In the course of the autumn, Sir Ralph Winwood departed from the Hague, to assume soon afterwards in England the position of secretary of state for foreign affairs. He did not take personal farewell of Barneveld, the Advocate being absent in North Holland at the moment, and detained there by indisposition. The leave-taking was therefore by letter. He had done much to injure the cause which the Dutch statesman held vital to the Republic, and in so doing he had faithfully carried out the instructions of his master. Now that James had written these conciliatory letters to the States, recommending toleration, letters destined to be famous, Barneveld was anxious that the retiring ambassador should foster the spirit of moderation, which for a moment prevailed at the British court. But he was not very hopeful in the matter.
"Mr. Winwood is doubtless over there now," he wrote to Caron. "He has promised in public and private to do all good offices. The States-General made him a present on his departure of the value of L4000. I fear nevertheless that he, especially in religious matters, will not do the best offices. For besides that he is himself very hard and precise, those who in this country are hard and precise have made a dead set at him, and tried to make him devoted to their cause, through many fictitious and untruthful means."
The Advocate, as so often before, sent assurances to the King that "the States-General, and especially the States of Holland, were resolved to maintain the genuine Reformed religion, and oppose all novelties and impurities conflicting with it," and the Ambassador was instructed to see that the countermine, worked so industriously against his Majesty's service and the honour and reputation of the Provinces, did not prove successful.
"To let the good mob play the master," he said, "and to permit hypocrites and traitors in the Flemish manner to get possession of the government of the provinces and cities, and to cause upright patriots whose faith and truth has so long been proved, to be abandoned, by the blessing of God, shall never be accomplished. Be of good heart, and cause these Flemish tricks to be understood on every occasion, and let men know that we mean to maintain, with unchanging constancy, the authority of the government, the privileges and laws of the country, as well as the true Reformed religion."
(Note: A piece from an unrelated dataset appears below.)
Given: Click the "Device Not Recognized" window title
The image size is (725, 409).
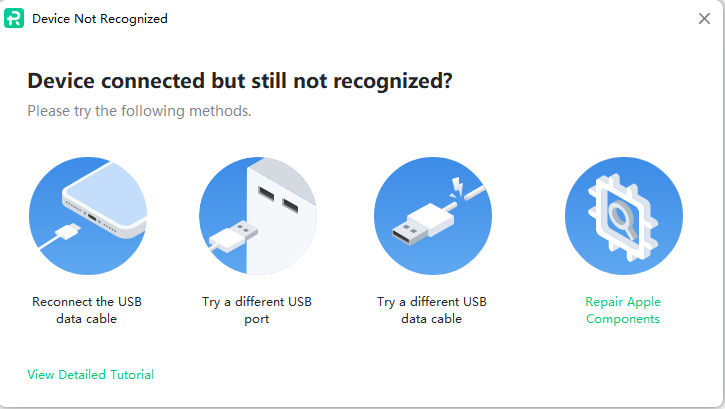Looking at the screenshot, I should pos(100,18).
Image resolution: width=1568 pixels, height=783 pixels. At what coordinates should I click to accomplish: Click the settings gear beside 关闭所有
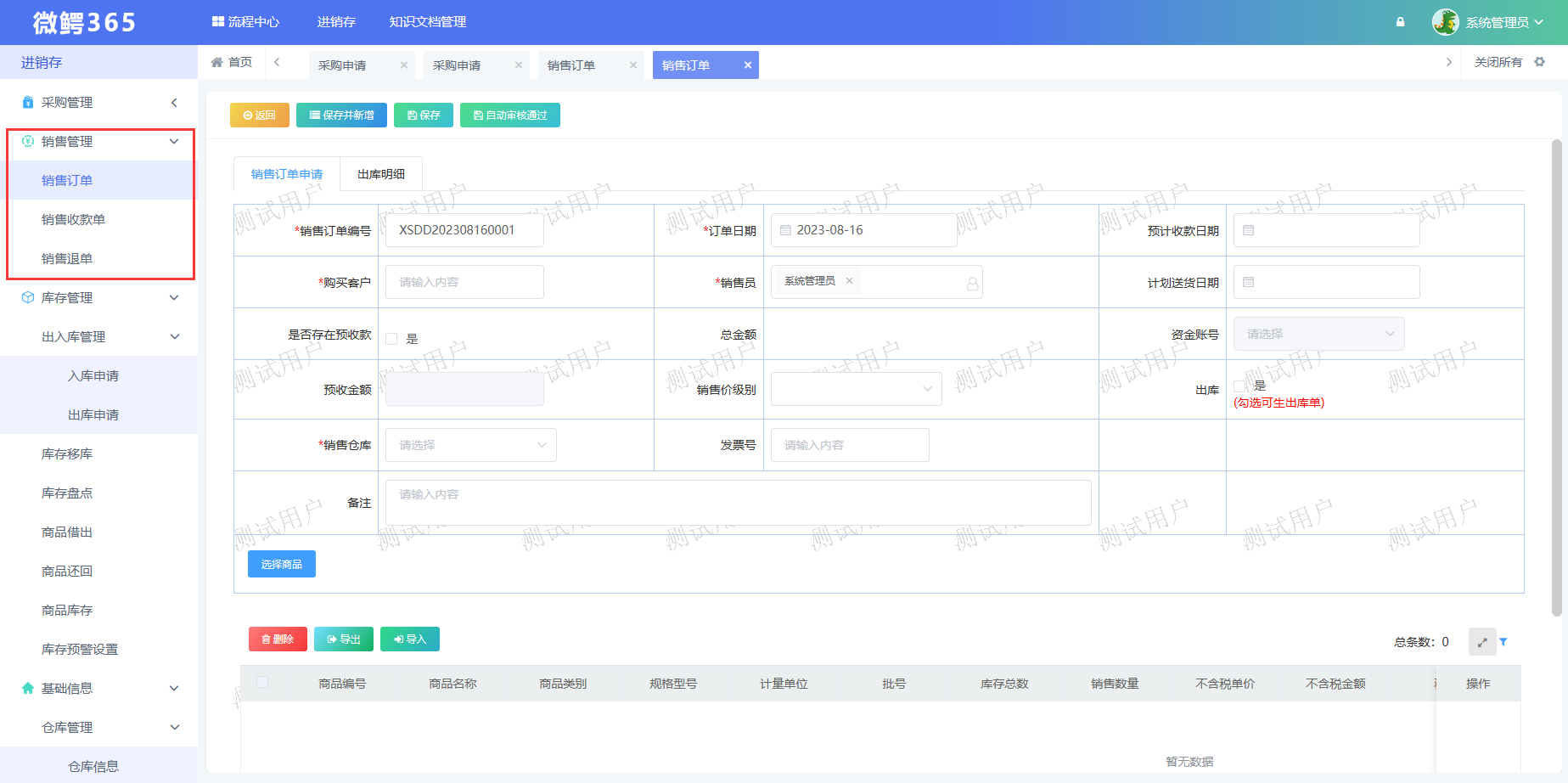(1540, 62)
The statesman was more than ever anxious for moderate counsels in the religious questions, for it was now more important than ever that there should be concord in the Provinces, for the cause of Protestantism, and with it the existence of the Republic, seemed in greater danger than at any moment since the truce. It appeared certain that the alliance between France and Spain had been arranged, and that the Pope, Spain, the Grand-duke of Tuscany, and their various adherents had organized a strong combination, and were enrolling large armies to take the field in the spring, against the Protestant League of the princes and electors in Germany. The great king was dead. The Queen-Regent was in the hand of Spain, or dreamed at least of an impossible neutrality, while the priest who was one day to resume the part of Henry, and to hang upon the sword of France the scales in which the opposing weights of Protestantism and Catholicism in Europe were through so many awful years to be balanced, was still an obscure bishop.
The premonitory signs of the great religious war in Germany were not to be mistaken. In truth, the great conflict had already opened in the duchies, although few men as yet comprehended the full extent of that movement. The superficial imagined that questions of hereditary succession, like those involved in the dispute, were easily to be settled by statutes of descent, expounded by doctors of law, and sustained, if needful, by a couple of comparatively bloodless campaigns. Those who looked more deeply into causes felt that the limitations of Imperial authority, the ambition of a great republic, suddenly starting into existence out of nothing, and the great issues of the religious reformation, were matters not so easily arranged. When the scene shifted, as it was so soon to do, to the heart of Bohemia, when Protestantism had taken the Holy Roman Empire by the beard in its ancient palace, and thrown Imperial stadholders out of window, it would be evident to the blindest that something serious was taking place.
Meantime Barneveld, ever watchful of passing events, knew that great forces of Catholicism were marshalling in the south. Three armies were to take the field against Protestantism at the orders of Spain and the Pope. One at the door of the Republic, and directed especially against the Netherlands, was to resume the campaign in the duchies, and to prevent any aid going to Protestant Germany from Great Britain or from Holland. Another in the Upper Palatinate was to make the chief movement against the Evangelical hosts. A third in Austria was to keep down the Protestant party in Bohemia, Hungary, Austria, Moravia, and Silesia. To sustain this movement, it was understood that all the troops then in Italy were to be kept all the winter on a war footing.'
Was this a time for the great Protestant party in the Netherlands to tear itself in pieces for a theological subtlety, about which good Christians might differ without taking each other by the throat?
"I do not lightly believe or fear," said the Advocate, in communicating a survey of European affairs at that moment to Carom "but present advices from abroad make me apprehend dangers."